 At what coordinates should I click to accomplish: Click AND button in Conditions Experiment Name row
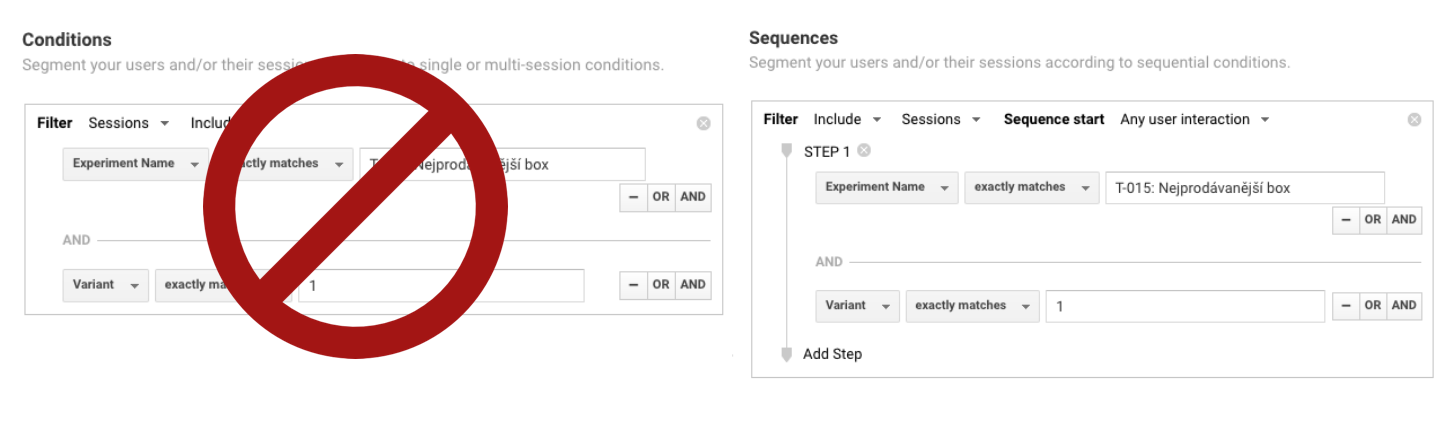click(693, 197)
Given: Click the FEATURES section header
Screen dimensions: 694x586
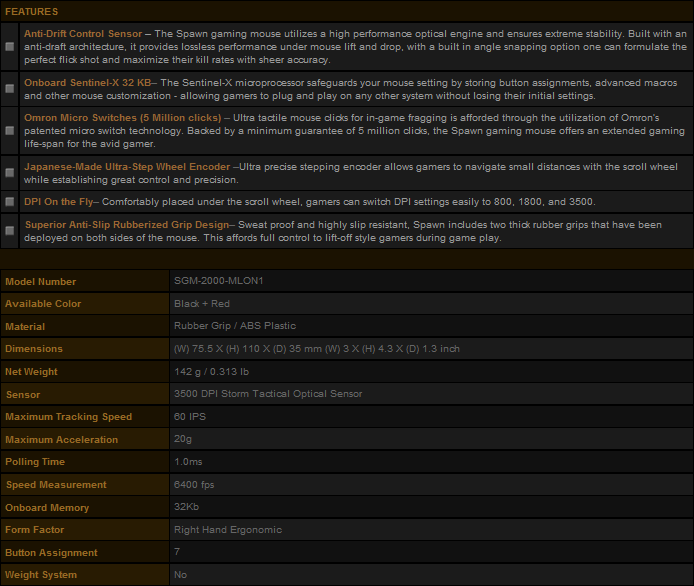Looking at the screenshot, I should pyautogui.click(x=31, y=9).
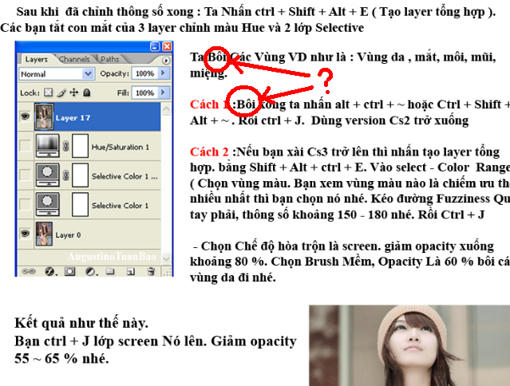Screen dimensions: 510x386
Task: Enable lock position move icon
Action: 74,92
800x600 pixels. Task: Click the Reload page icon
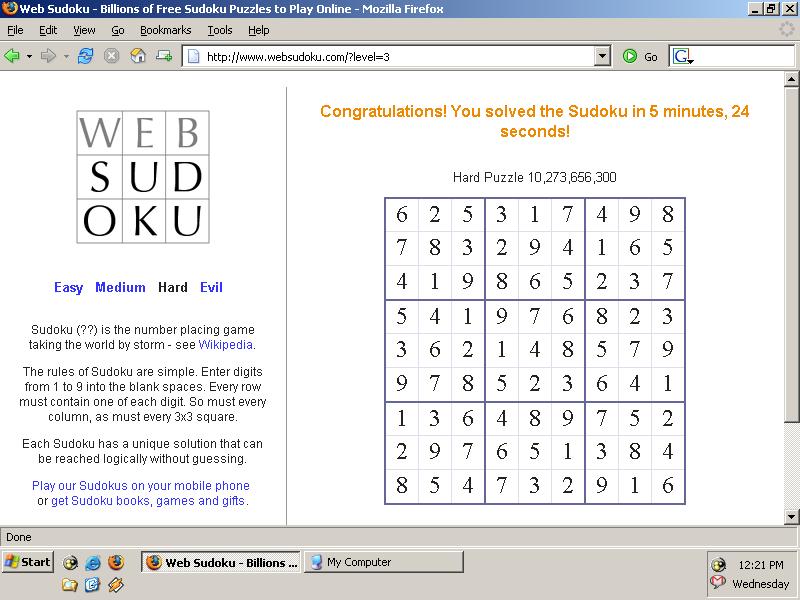(85, 56)
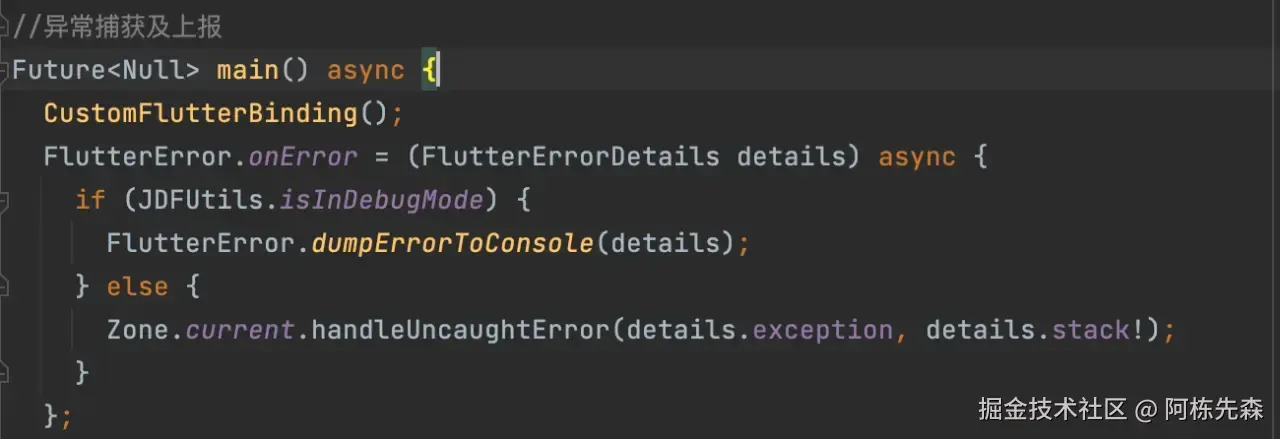The image size is (1280, 439).
Task: Click the Zone class name
Action: (x=139, y=330)
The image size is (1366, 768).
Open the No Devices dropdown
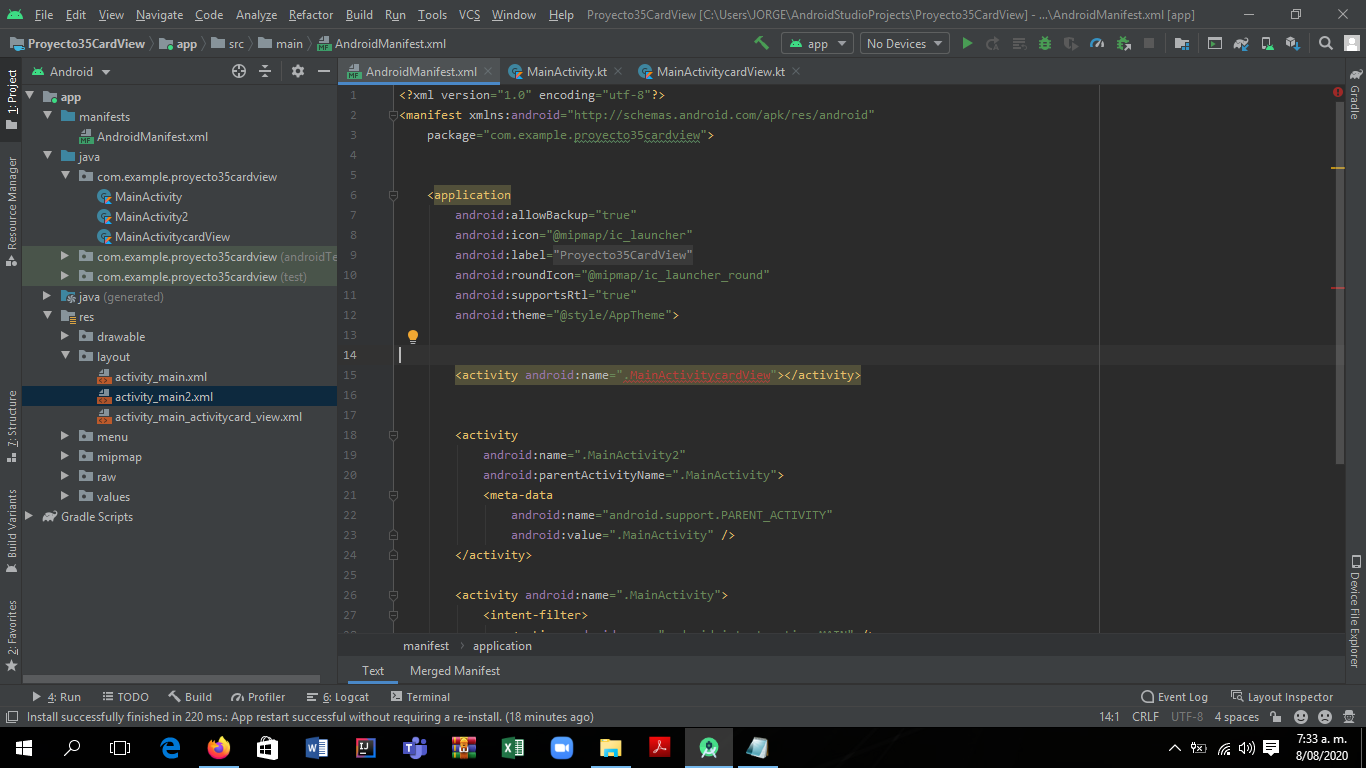905,44
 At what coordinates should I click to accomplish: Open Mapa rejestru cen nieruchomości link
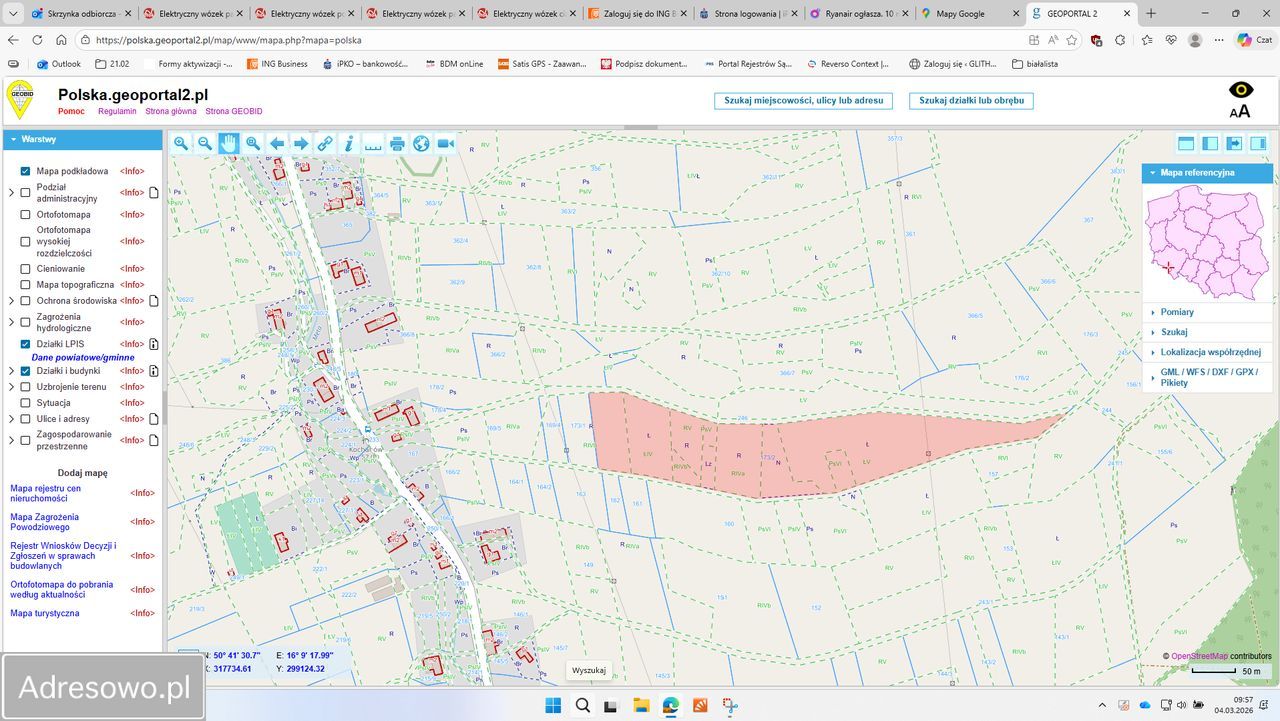click(45, 493)
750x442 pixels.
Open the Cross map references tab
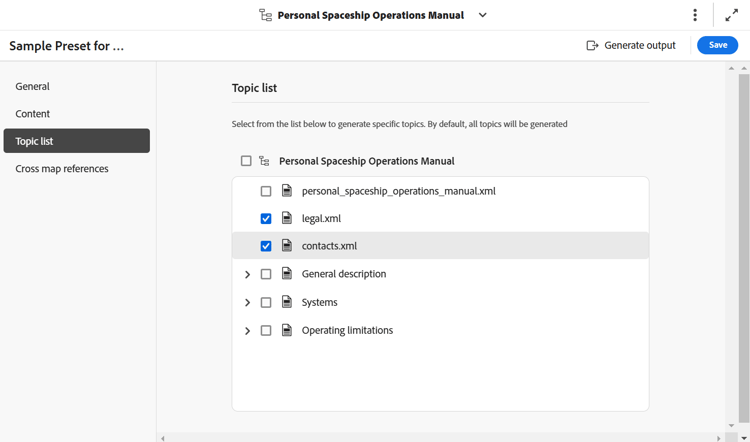click(x=62, y=169)
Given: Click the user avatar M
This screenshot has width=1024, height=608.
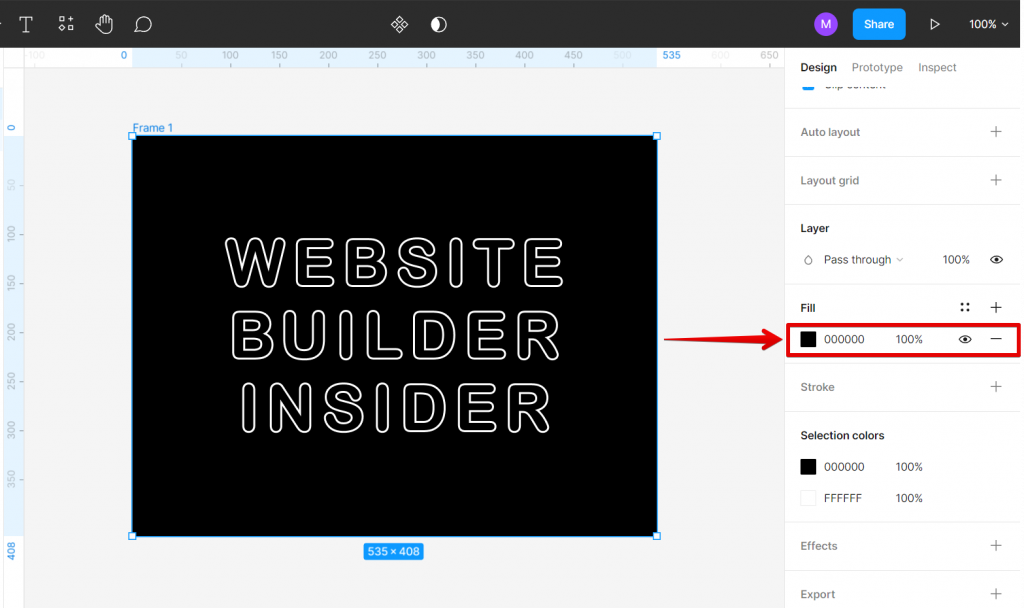Looking at the screenshot, I should coord(825,24).
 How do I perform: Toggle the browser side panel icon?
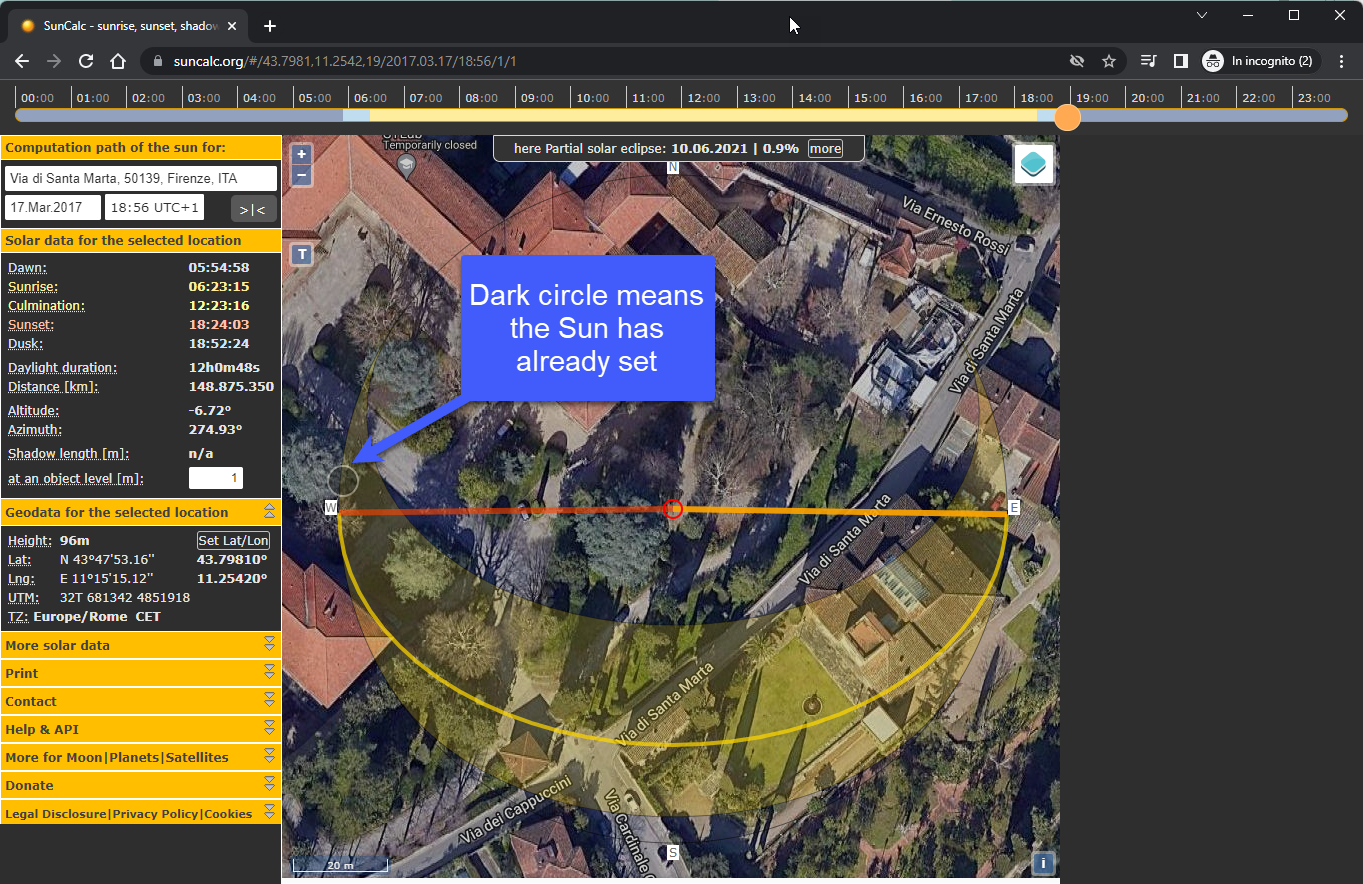point(1180,61)
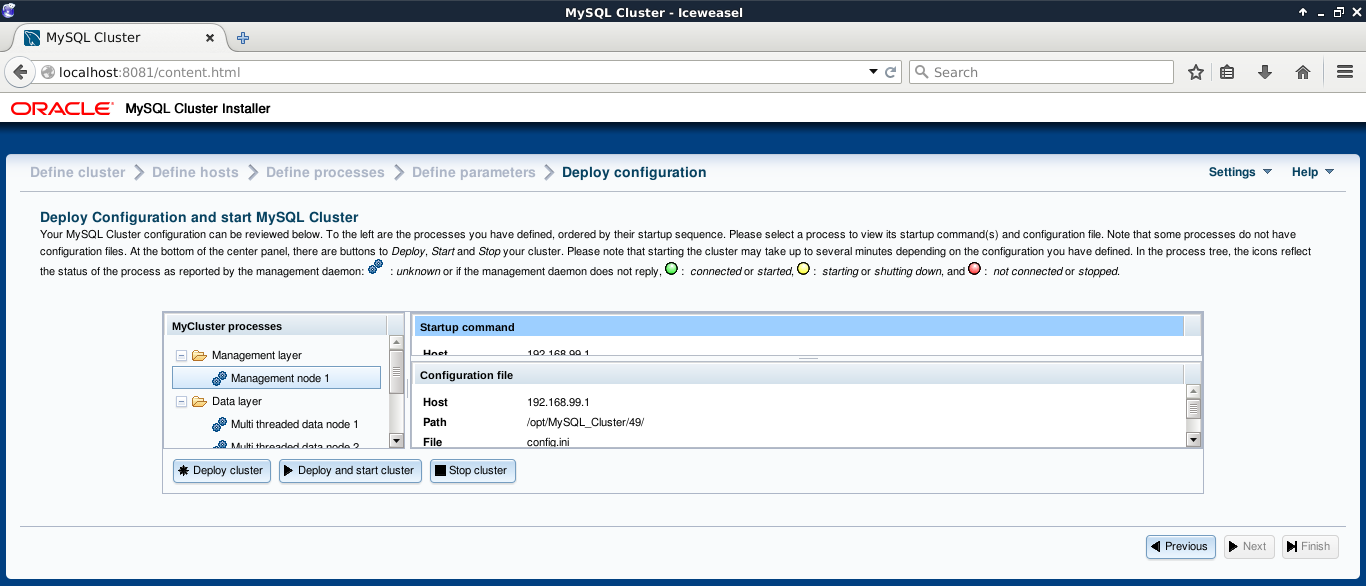This screenshot has width=1366, height=586.
Task: Open the Settings dropdown menu
Action: click(x=1240, y=172)
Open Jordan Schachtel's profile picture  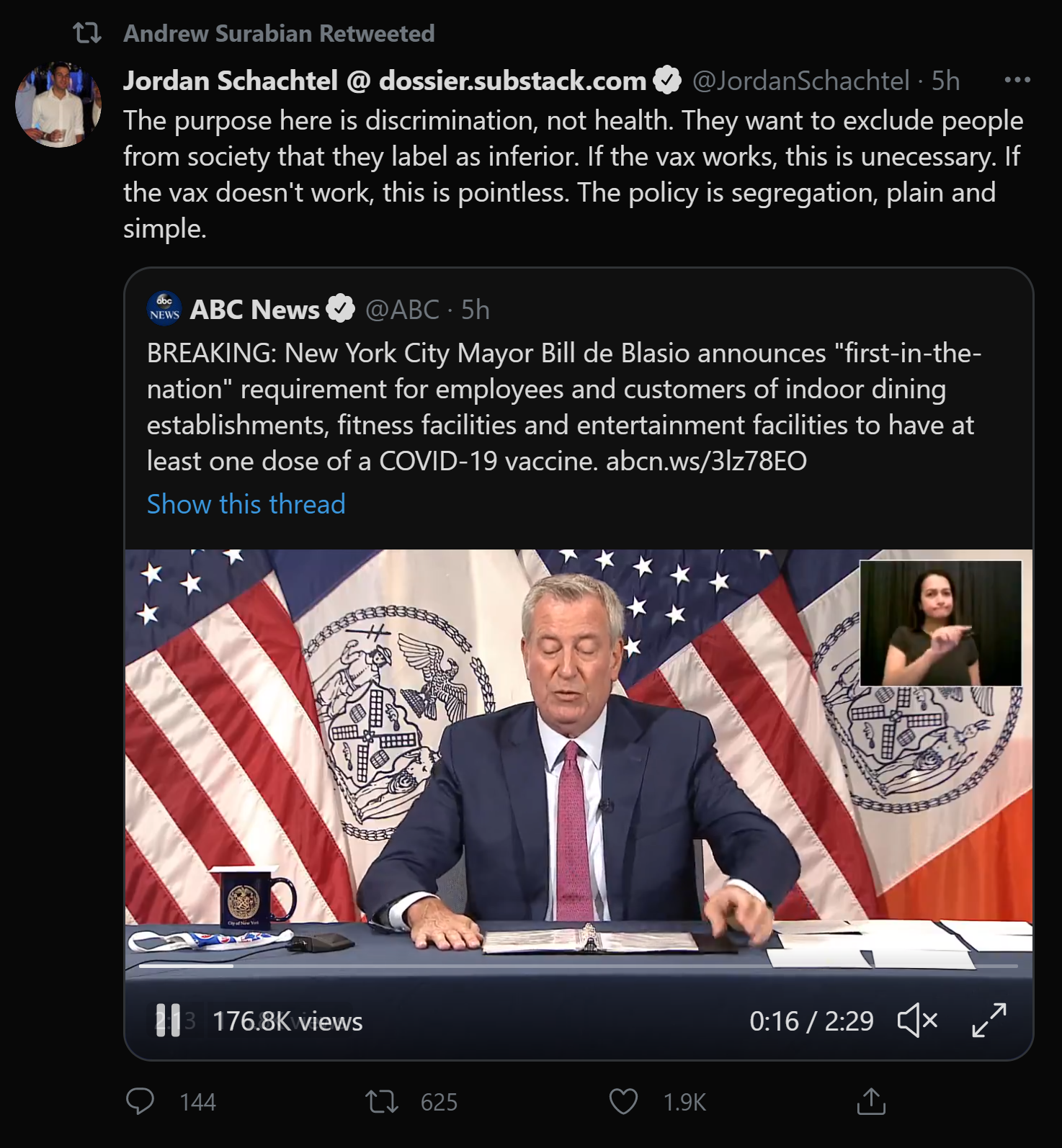(58, 104)
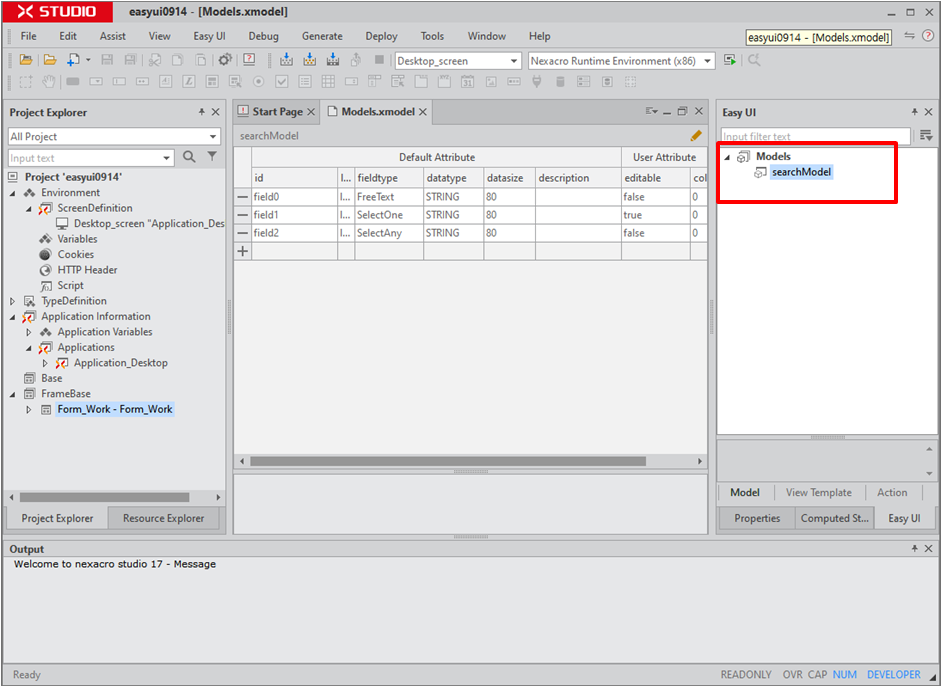Click the filter funnel icon in Project Explorer
The image size is (942, 687).
pyautogui.click(x=212, y=157)
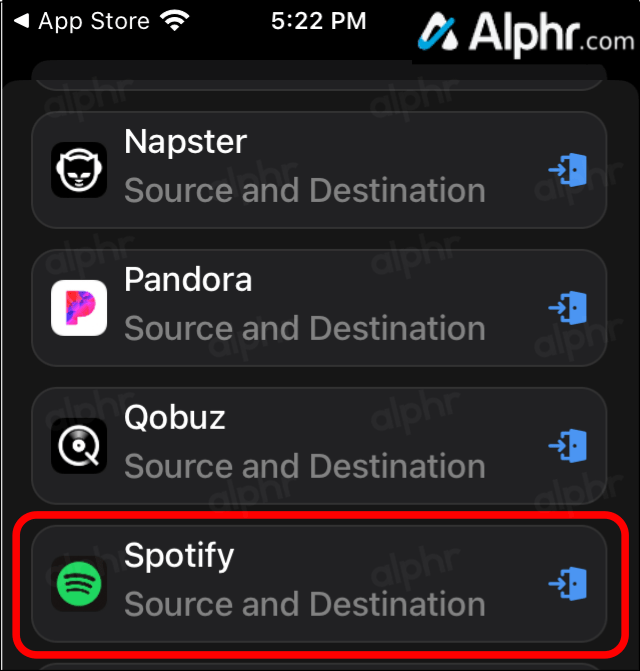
----
- _THE PROBLEM_: The word "Given" appears in some lines of the data; state how many such lines there are, and nothing further.

- _FINISHED EXERCISE_: 2